[Gluster-devel] Problem with scheduler load-balancing

Fri Nov 9 17:37:07 UTC 2007

drizzo201-cfs at yahoo.com wrote:
> Single client, single threaded, striped writes run at ~105MB/s.
> Single client, single threaded,  non-striped  writes run at ~85MB/s.
> When I run three "unstriped" client dd's concurrently and all IO goes
> to the same server, total thruput drops to ~50MB/s with each client
> getting a third of the total (lots of disk thrashing).

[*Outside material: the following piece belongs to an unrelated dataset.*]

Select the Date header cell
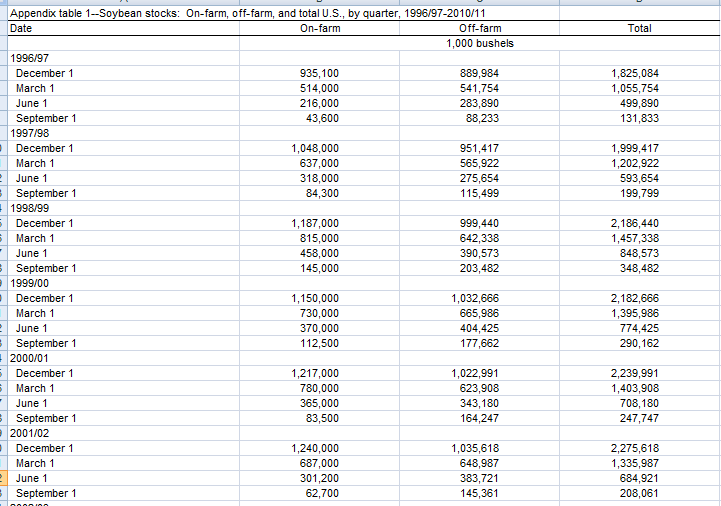 pos(21,28)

The dd test is
> "dd if=/dev/zero of=/mnt/cluster/testX bs=64k count=64k". I just add
> the .img to get the file striped.

That sounds about right to me for a single disk (which is your problem). 
  85MB/s for sequential writes to a SATA drive, and 50MB/s for 
non-sequential (it's going to seek to three different locations on the 
platter over and over again as blocks for each write operation are written).

I'm not entirely familiar with the ALU scheduler, but it sounds like the 
statistics are only being updated every 10 seconds in your config 
(alu.stat-refresh.interval 10sec).  Thus, the best match to the 
scheduler will remain the best match for 10 seconds, and all writes done 
in that interval will go to the same unify member.

For testing, "alu.stat-refresh.num-file-create 1" might give you what 
you are looking for (it should behave almost round-robin at this point 
from what I understand), although it might generate a lot of overhead if 
used in production.

-- 

-Kevan Benson
-A-1 Networks